Certains rêvent peut-être encore de voir les peuples autochtones disparaître, et, avec eux, les problèmes qui y sont associés. Toutefois, si le génocide culturel auquel on les a soumis ne les a pas achevés, je ne vois pas quel mécanisme de destruction systématique pourrait y parvenir. Leur répression et leur marginalisation étaient non seulement moralement révoltantes, mais totalement inefficaces. On voulait « tuer l’indien pour sauver l’homme ». En réalité, on s’est souvent contenté de tuer l’homme tout court.

Le document du PLQ est fort habilement rédigé, puisqu’en mettant l’accent sur le rôle des peuples autochtones dans la construction de l’État fédéral canadien, le gouvernement actuel du Québec se trouve du même coup à renforcer la « théorie pluraliste » du fédéralisme qu’il promeut.

En effet, le document se fonde sur l’idée que le fédéralisme canadien est le fruit, en partie, d’un « pacte entre nations ».

Cependant, là où autrefois on ne parlait que des nations québécoise et canadienne-anglaise, on soutient maintenant que « la notion de peuples fondateurs s’est transformée […] compte tenu des revendications de plus en plus affirmées des peuples autochtones ». Ce qui amène le gouvernement actuel à plaider pour un fédéralisme qui « met l’accent sur la coexistence de plusieurs nations au sein d’un même ensemble ».

Il est indubitable que les peuples autochtones font partie des « acteurs constituants » de l’État fédéral canadien, en ce sens que le Canada n’aurait jamais vu le jour sans eux et qu’ils continuent à jouer un rôle essentiel en tant qu’acteurs politiques collectifs.

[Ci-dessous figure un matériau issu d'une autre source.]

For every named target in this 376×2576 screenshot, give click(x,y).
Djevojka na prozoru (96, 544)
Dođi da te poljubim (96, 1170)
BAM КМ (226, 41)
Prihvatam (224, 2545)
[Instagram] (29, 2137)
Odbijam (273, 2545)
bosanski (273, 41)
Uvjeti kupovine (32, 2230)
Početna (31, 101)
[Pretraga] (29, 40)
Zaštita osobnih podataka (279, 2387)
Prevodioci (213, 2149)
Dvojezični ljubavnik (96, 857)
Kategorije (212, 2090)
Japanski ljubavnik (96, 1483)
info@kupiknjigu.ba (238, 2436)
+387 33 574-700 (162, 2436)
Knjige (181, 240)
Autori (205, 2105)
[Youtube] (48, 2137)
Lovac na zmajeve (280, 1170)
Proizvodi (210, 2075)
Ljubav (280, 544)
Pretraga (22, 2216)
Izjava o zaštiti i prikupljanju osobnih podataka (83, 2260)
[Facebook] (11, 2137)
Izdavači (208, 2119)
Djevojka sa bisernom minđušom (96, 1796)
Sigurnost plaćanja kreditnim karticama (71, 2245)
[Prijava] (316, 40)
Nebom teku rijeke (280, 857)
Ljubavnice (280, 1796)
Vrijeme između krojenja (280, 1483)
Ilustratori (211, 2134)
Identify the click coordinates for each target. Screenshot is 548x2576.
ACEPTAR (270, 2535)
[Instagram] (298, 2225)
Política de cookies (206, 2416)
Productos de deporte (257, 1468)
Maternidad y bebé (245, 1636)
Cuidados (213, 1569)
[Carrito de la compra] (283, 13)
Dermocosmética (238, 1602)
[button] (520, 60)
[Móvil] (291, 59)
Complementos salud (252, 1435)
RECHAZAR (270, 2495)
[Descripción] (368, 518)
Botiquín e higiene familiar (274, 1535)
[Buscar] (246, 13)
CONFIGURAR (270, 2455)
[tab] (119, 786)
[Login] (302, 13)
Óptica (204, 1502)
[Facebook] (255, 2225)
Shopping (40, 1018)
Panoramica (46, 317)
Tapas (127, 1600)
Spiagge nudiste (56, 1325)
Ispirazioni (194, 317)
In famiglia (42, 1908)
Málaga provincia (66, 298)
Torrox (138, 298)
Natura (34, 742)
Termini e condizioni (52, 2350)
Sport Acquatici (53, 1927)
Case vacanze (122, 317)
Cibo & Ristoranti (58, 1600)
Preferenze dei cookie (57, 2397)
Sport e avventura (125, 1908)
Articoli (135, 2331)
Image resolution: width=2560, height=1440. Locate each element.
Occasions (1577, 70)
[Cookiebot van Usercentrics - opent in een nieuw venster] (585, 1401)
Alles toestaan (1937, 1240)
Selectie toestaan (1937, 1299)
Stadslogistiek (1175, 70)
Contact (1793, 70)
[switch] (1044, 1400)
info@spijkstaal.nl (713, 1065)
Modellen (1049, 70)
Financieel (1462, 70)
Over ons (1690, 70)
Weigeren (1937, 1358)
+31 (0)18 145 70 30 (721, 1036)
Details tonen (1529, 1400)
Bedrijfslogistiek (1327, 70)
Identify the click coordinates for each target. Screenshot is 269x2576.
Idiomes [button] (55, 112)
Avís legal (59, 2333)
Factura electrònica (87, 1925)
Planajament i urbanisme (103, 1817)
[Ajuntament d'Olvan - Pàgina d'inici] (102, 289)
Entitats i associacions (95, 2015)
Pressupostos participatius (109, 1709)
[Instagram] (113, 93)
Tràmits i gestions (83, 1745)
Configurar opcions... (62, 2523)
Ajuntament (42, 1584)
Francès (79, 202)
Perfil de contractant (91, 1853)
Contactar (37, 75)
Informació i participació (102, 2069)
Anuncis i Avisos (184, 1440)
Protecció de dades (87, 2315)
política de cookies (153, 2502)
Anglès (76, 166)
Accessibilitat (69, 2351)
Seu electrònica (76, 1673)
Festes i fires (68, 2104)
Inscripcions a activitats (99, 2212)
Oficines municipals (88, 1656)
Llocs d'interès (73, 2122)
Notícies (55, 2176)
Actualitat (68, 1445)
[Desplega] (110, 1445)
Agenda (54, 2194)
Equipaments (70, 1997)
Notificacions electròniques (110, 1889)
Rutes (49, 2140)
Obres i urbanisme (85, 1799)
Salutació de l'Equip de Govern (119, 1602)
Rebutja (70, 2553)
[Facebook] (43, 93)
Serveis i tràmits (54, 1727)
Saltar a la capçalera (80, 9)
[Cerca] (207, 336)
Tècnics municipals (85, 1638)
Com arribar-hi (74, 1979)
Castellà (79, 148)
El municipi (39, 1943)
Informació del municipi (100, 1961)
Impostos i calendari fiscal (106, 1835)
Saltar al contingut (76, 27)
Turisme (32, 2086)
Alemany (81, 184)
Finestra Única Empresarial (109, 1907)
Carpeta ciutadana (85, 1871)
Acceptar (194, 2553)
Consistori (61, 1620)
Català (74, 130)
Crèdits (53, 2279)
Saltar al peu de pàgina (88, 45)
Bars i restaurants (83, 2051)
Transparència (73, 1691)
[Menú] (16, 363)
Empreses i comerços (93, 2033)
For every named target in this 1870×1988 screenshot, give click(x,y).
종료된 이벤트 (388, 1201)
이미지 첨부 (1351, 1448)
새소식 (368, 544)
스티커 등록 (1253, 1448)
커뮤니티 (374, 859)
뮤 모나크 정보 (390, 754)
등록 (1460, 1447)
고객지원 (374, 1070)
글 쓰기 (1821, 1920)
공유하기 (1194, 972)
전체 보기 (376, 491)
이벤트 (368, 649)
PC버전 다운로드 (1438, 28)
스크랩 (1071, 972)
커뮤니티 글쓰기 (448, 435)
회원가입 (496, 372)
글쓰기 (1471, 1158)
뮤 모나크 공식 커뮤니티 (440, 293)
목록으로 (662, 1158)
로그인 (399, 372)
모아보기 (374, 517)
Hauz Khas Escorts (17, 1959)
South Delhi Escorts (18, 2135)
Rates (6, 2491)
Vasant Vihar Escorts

Il reste à voir si le PLQ entend vraiment embrasser cette perspective fédérale avec les peuples autochtones. Plusieurs traités sont actuellement négociés. On verra donc sous peu si les décisions sauront s’accorder avec les paroles.

Enfin, tout en reconnaissant leur importance, il faut garder en mémoire que les nations autochtones, au même titre que la nation québécoise ou canadienne, ne sont pas des masses indistinctes d’individus unanimes et interchangeables. Les citoyens autochtones sont eux aussi porteurs de multiples appartenances. Il s’ensuit que la voix des chefs autochtones n’épuise pas toujours la voix des autochtones.

Si les négociations de « nation à nation » en viennent à s’apparenter à un jeu à somme nulle, où seules les voix des élites politiques se font entendre, l’idéal fédéral poursuivi ne sera jamais rencontré, et la confiance des uns envers les autres en pâtira.